WHAT TO DO
Beneath this task are the entries; from the line with "Given: Select the Iran team name" through the last one, transcribe every line exactly and nothing else, skipping pictures.

Collected data entries
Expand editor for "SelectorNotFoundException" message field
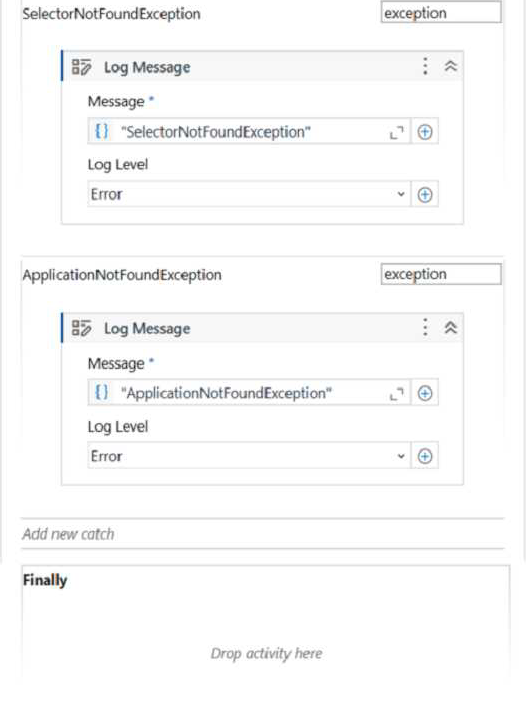 397,132
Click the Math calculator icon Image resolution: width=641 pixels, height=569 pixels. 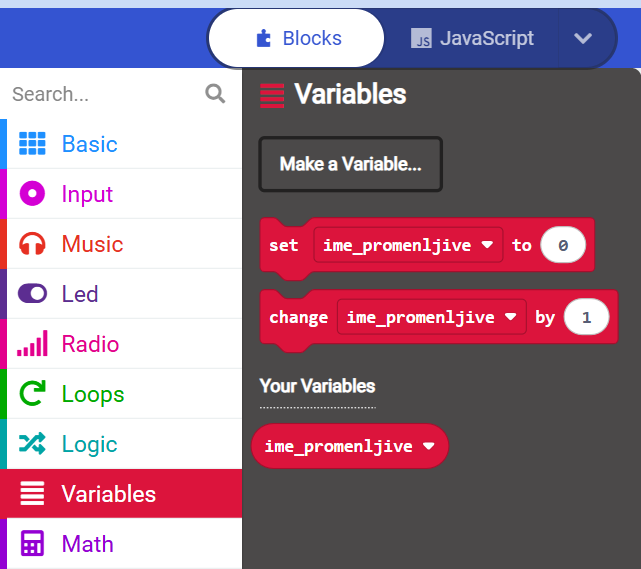point(32,543)
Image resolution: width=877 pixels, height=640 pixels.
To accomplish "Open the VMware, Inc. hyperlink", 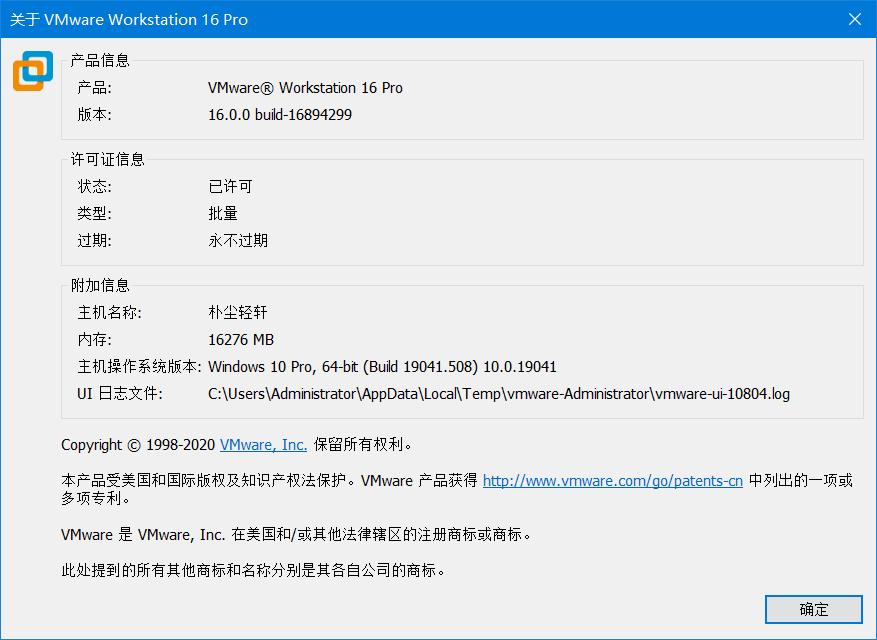I will pos(262,445).
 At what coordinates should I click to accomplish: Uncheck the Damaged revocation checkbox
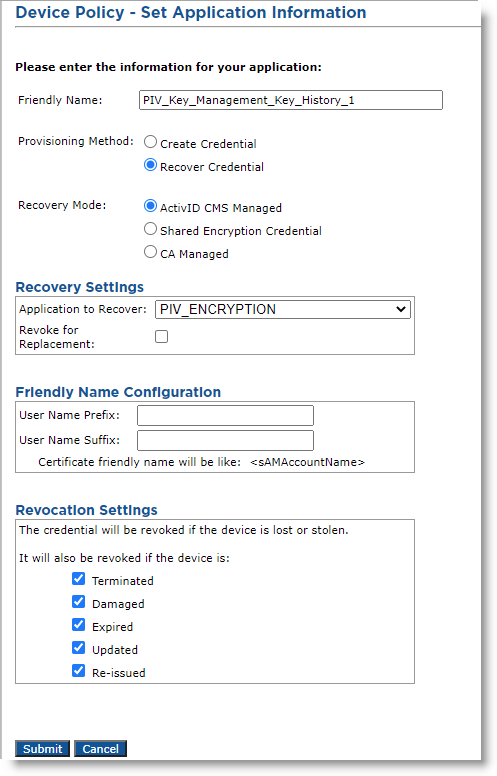79,602
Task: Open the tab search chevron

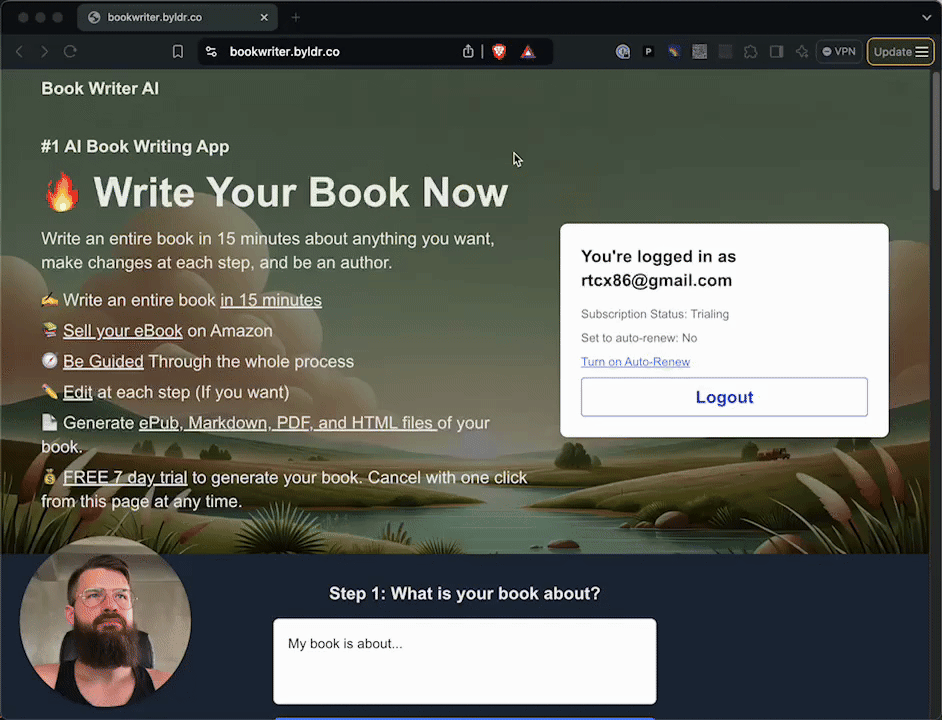Action: [927, 17]
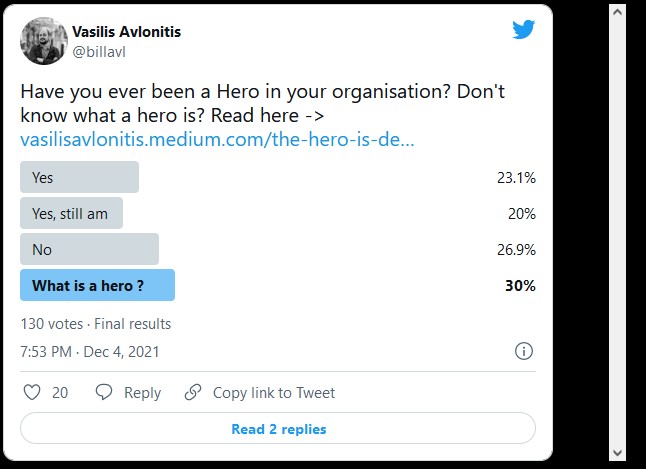Screen dimensions: 646x469
Task: Click the Reply text label
Action: click(x=143, y=393)
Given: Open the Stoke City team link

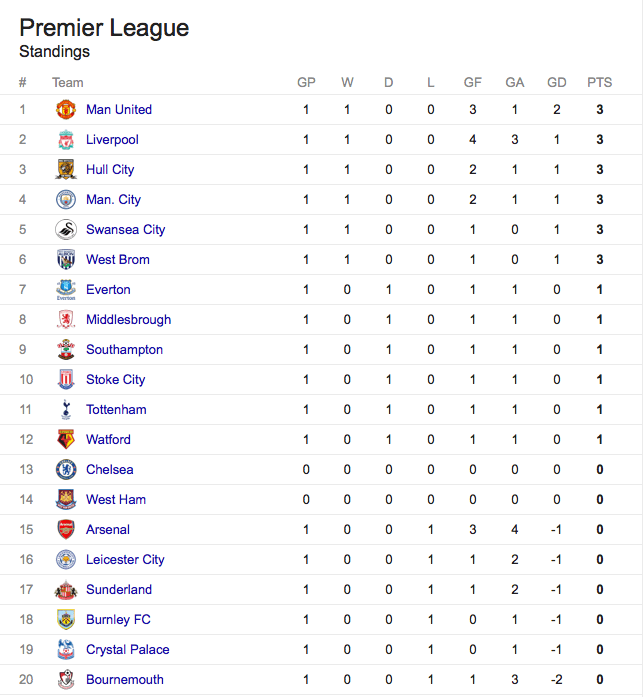Looking at the screenshot, I should [116, 380].
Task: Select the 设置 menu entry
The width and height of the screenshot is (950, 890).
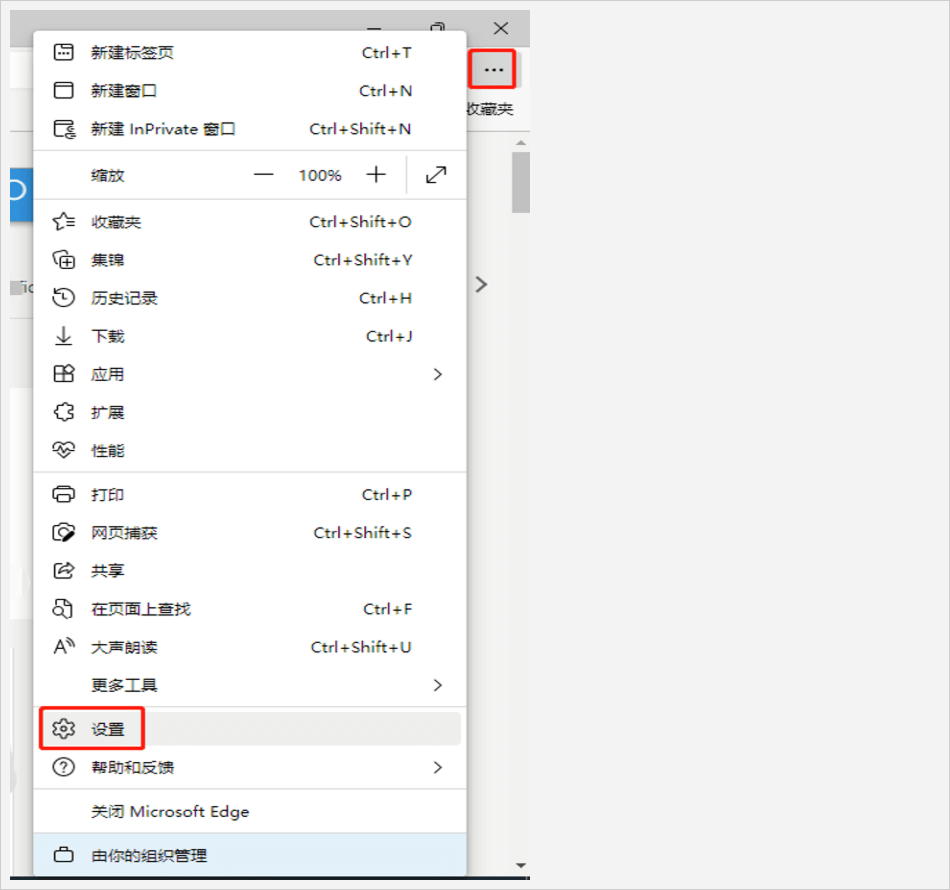Action: pos(108,729)
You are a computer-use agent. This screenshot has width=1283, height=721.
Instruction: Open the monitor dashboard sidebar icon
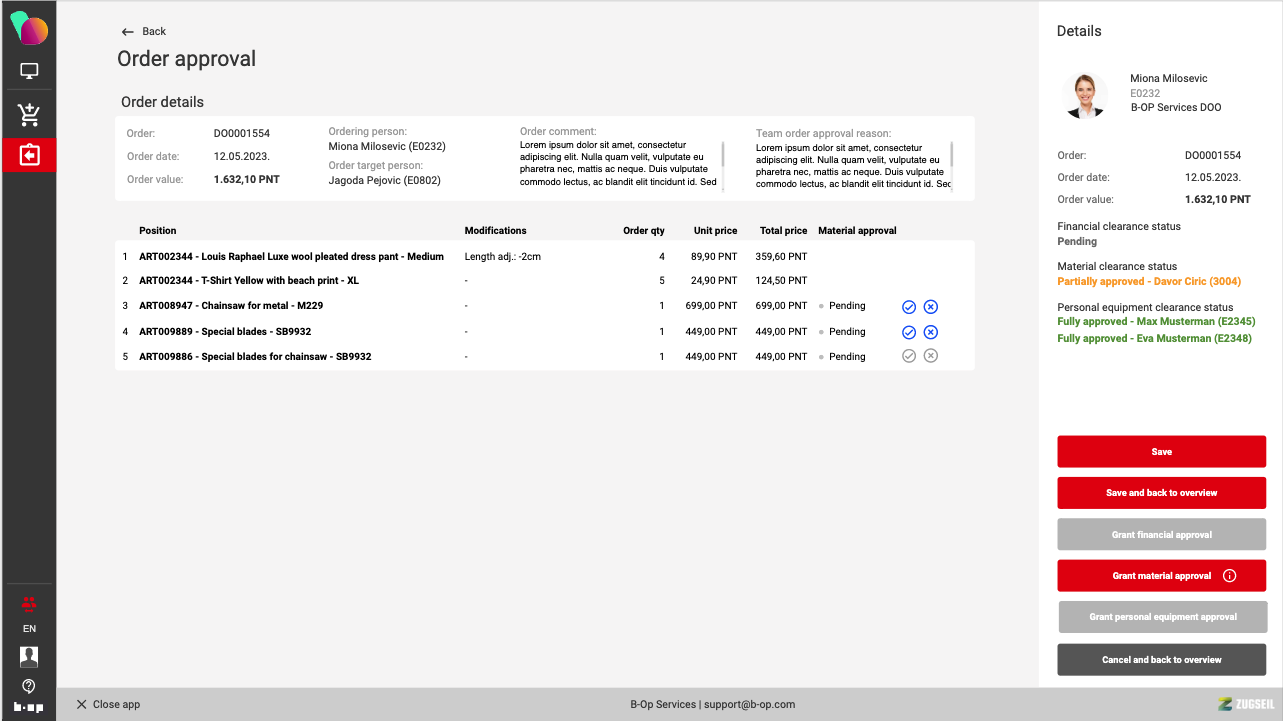tap(29, 72)
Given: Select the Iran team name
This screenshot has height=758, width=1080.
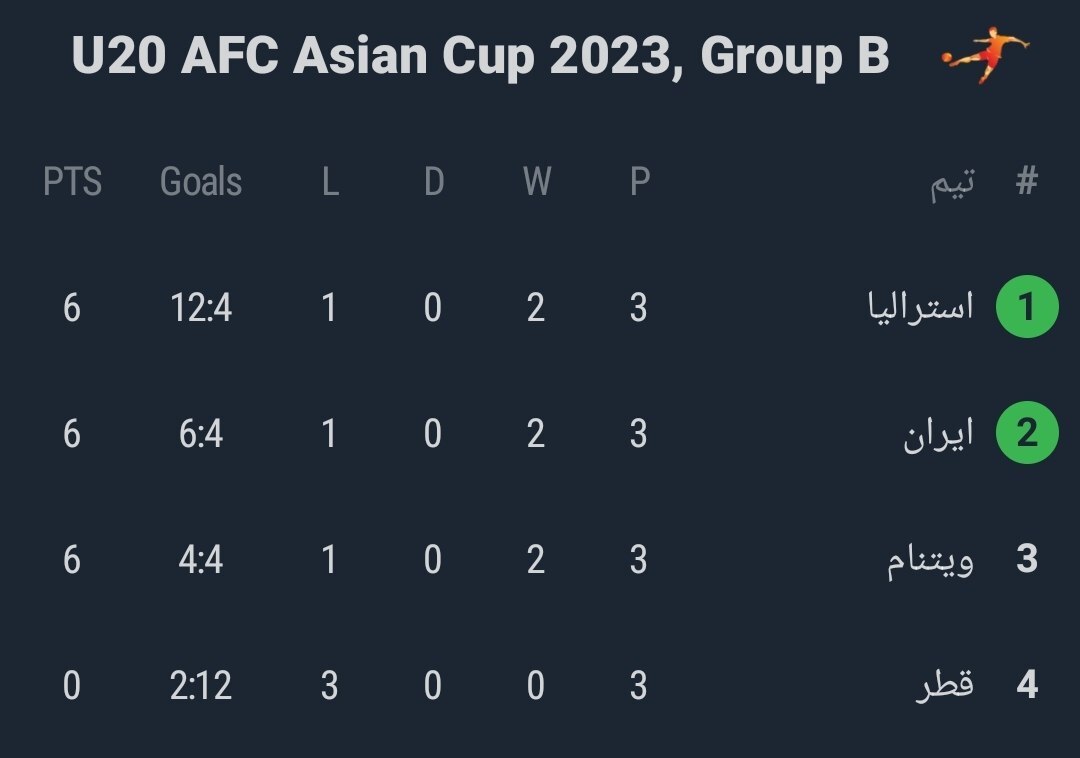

SOLUTION TO THE PROBLEM
Given: Select the Iran team name
This screenshot has height=758, width=1080.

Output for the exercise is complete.